Homelab
Intel Arc Kubernetes DRA
Configuring Intel Arc GPUs with Kubernetes Dynamic Resource Allocation (DRA)
Overview
This article walks through configuring Intel Arc 140T GPUs with Kubernetes Dynamic Resource Allocation (DRA). DRA provides native GPU scheduling where resources are claimed and released with pods, making it ideal for AI inference, video transcoding, and other GPU-accelerated workloads. We'll enable the required feature gates, configure CDI paths for Talos compatibility, and deploy the Intel GPU Resource Driver.
| Tip: | Having trouble? See v0.9.0 for reference. |
Before You Begin
Prerequisites
- MetalLB, Longhorn, and Ingress-NGINX completed
- Both nodes have Intel Arc 140T GPUs
- Talos extensions installed (i915, intel-ucode) from Talhelper Cluster Bootstrap
- Talos 1.9+ (containerd 2.0 with CDI support)
- Kubernetes 1.34+ (DRA GA)1
Why This Approach
GPU access methods:
| Method | Use Case | Article |
|---|---|---|
| Talos i915 extension | Creates /dev/dri devices on host | Talhelper Cluster Bootstrap |
| DRA (this article) | Kubernetes-native GPU allocation via ResourceClaims | Here |
| hostPath mount | Simple /dev/dri passthrough for apps that don't support DRA | Plex Intel GPU Transcoding |
DRA (Dynamic Resource Allocation)2 provides Kubernetes-native GPU management - resources are claimed and released with pods rather than always allocated, with native multi-GPU support and standard APIs. It's ideal for AI workloads needing dynamic allocation or resource constraints. For simpler apps that just need GPU access (like Plex), hostPath works fine.
Verify GPU Devices
The i915 extension installs GPU drivers. Verify devices are visible.

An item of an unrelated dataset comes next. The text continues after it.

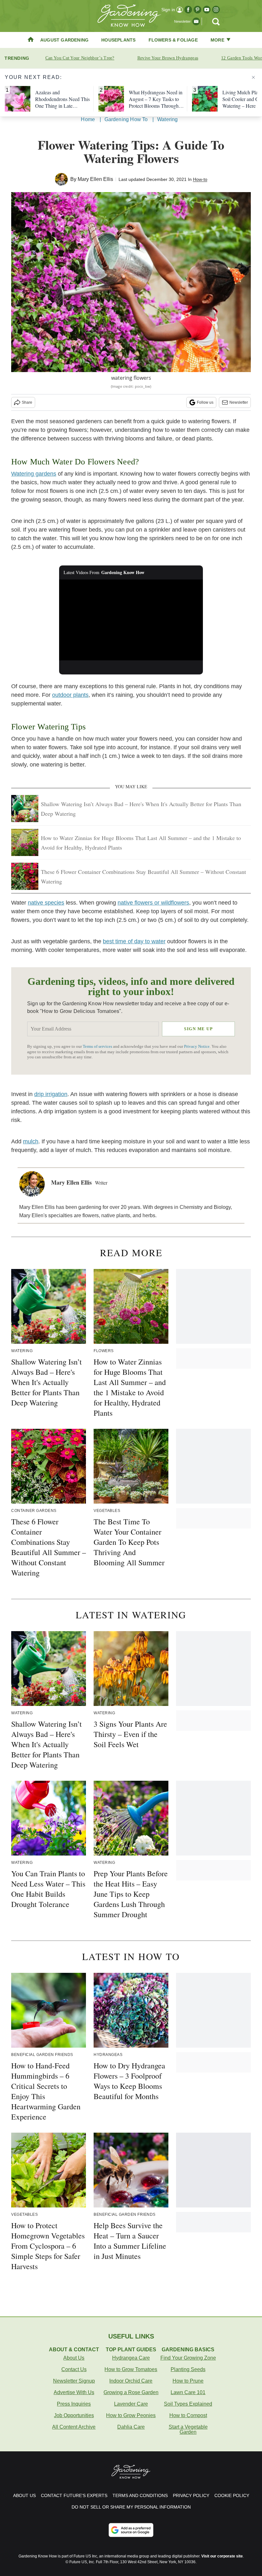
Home (88, 119)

DRI (Direct Rendering Infrastructure)
talosctl -n 192.168.1.30 ls /dev/dri
talosctl -n 192.168.1.31 ls /dev/dri Expected output:
card0
renderD128 Enable DRA and Configure CDI
DRA requires feature gates on control plane and kubelet. Talos also needs CDI path configuration - the Intel driver writes device specs to /var/run/cdi, but containerd doesn't check there by default.3
TalosConfig
talos/talconfig.yaml:
---
clusterName: homelab-cluster
# ... existing cluster config ...
cniConfig:
name: flannel
# ========== ADD to talconfig.yaml (after cniConfig): DRA feature gates ==========
controlPlane:
patches:
- |-
cluster:
apiServer:
extraArgs:
feature-gates: DynamicResourceAllocation=true
runtime-config: resource.k8s.io/v1=true
controllerManager:
extraArgs:
feature-gates: DynamicResourceAllocation=true
scheduler:
extraArgs:
feature-gates: DynamicResourceAllocation=true
# ==============================================================
nodes:
- hostname: talos-node-1
# ... existing node config (ipAddress, installDiskSelector, networkInterfaces) ...
schematic:
customization:
systemExtensions:
officialExtensions:
- siderolabs/i915
- siderolabs/intel-ucode
- siderolabs/iscsi-tools
# ========== ADD to talos-node-1: DRA kubelet + CDI paths ==========
patches:
- |-
machine:
kubelet:
extraArgs:
feature-gates: DynamicResourceAllocation=true
files:
- path: /etc/cri/conf.d/20-customization.part
op: create
content: |
[plugins."io.containerd.cri.v1.runtime"]
cdi_spec_dirs = ["/var/run/cdi"]
# ================================================================
- hostname: talos-node-2
# ... existing node config ...
schematic:
# ... existing schematic ...
# ========== ADD to talos-node-2: Same patches as node-1 ==========
patches:
- |-
machine:
kubelet:
extraArgs:
feature-gates: DynamicResourceAllocation=true
files:
- path: /etc/cri/conf.d/20-customization.part
op: create
content: |
[plugins."io.containerd.cri.v1.runtime"]
cdi_spec_dirs = ["/var/run/cdi"]
# ===================================================================== Apply Configuration
Regenerate and apply:
cd ~/homelab/talos
SOPS_AGE_KEY_FILE=<(op document get "sops-key | homelab") \
talhelper genconfig
# Apply to node 1 (will reboot - files change requires it)
talosctl apply-config \
--nodes 192.168.1.30 \
--file clusterconfig/homelab-cluster-talos-node-1.yaml
# Wait for cluster health (check via control plane)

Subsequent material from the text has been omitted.